Più di recente, il regime cleptocratico dell’Azerbajgian ha imposto un blocco contro i 120.000 Cristiani Armeni che risiedono nel Nagorno-Karabakh. Le autorità di Baku, la capitale dell’Azerbajgian, hanno interrotto l’unica strada che collega il territorio all’Armenia vera e propria, privando la regione di cibo, medicinali e altre necessità fondamentali. Hanno anche interrotto brevemente il gas del territorio in mezzo a temperature gelide, almeno la seconda volta che lo hanno fatto in tanti anni. Gli aerei che proponevano per consegnare rifornimenti umanitari sono stati minacciati di abbattimento.
Gli Armeni, la nazione cristiana più antica del mondo e le vittime del primo genocidio moderno, affrontano l’estinzione in un territorio punteggiato dalle loro chiese e Croci. Nel frattempo, il loro stato-nazione rischia di essere declassato a uno stato sottosviluppato da un Azerbajgian pieno di entrate del gas naturale e incoraggiato dalle élite della politica estera a Washington e Brussel. Mentre la Russia, storica protettrice dell’Armenia, si allontana dalla scena, gli Armeni sono in corsa per la sopravvivenza nazionale.

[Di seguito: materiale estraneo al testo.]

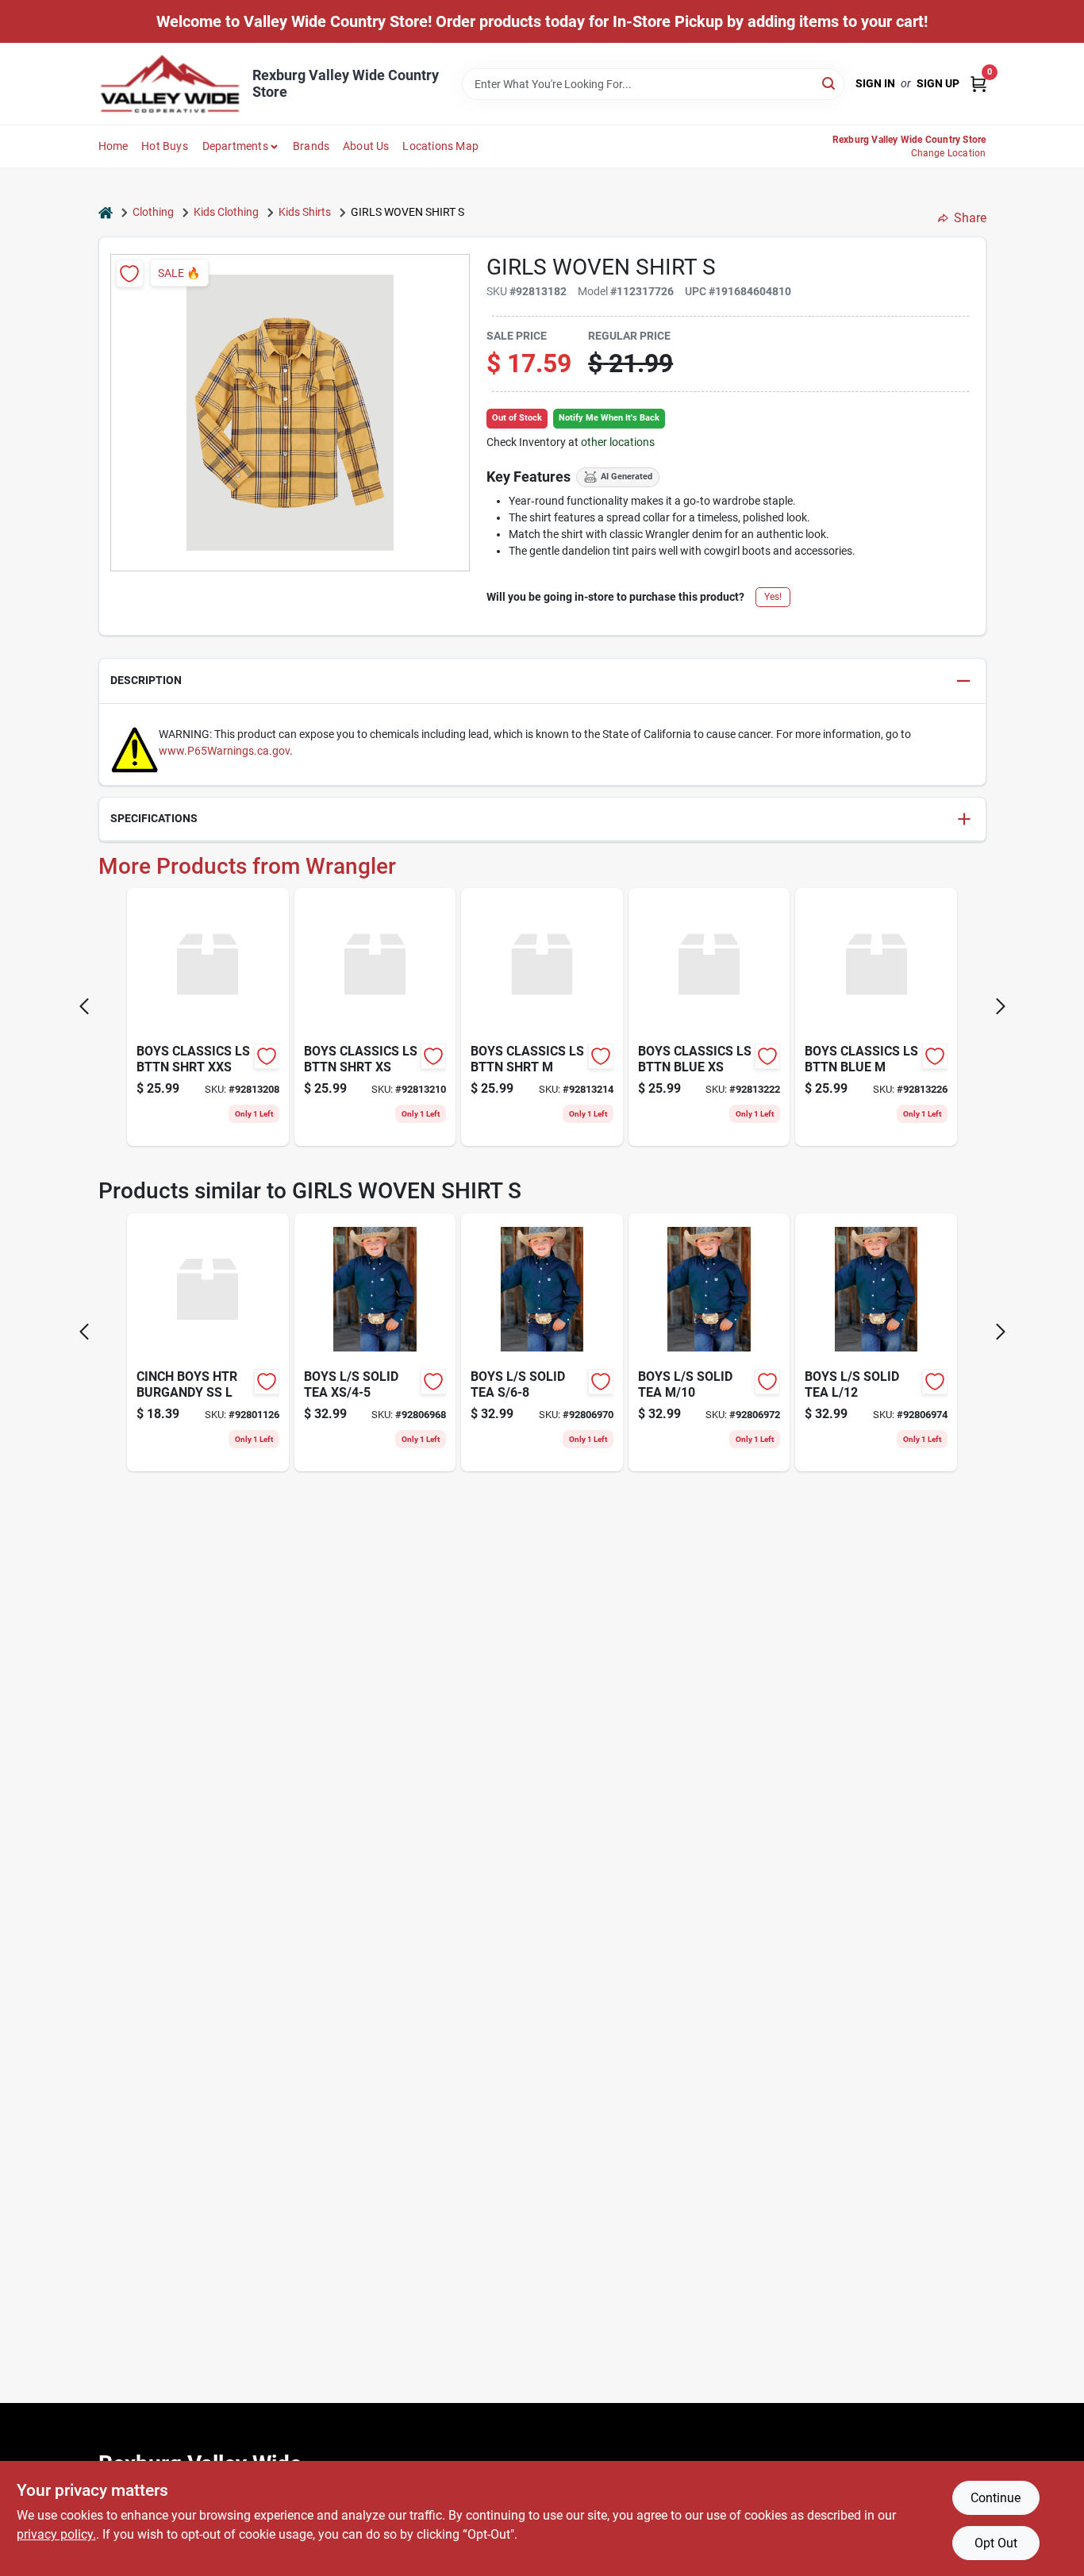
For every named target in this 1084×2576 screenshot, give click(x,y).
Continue (996, 2497)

“Mikhail Sergeyevich – i visitatori armeni avvertirono Gorbaciov nel 1988 -, le idee folli a volte diventano realtà”. E così è.
“Il conflitto tra Armenia e Azerbaigian non è stato alimentato da odi antichi e mitici”
Il conflitto tra Armenia e Azerbajgian non è stato alimentato da antichi odi mitici, almeno non inizialmente. Piuttosto, le origini della disputa risiedono nell’ascesa del nazionalismo moderno tra la disgregazione di un ordine imperiale – i grandi imperi multinazionali crollati nella tempesta della Grande Guerra – e l’ascesa di uno nuovo: l’Unione Sovietica. Nella sua forma più utopica, l’impero comunista ha cercato di realizzare l’emancipazione di molti popoli trascendendo il popolo in quanto tale. In pratica, Gorbaciov ei suoi predecessori riuscirono semplicemente a congelare sul posto i vari nazionalismi del dopoguerra per la maggior parte del secolo, finché un giorno non ci riuscirono più.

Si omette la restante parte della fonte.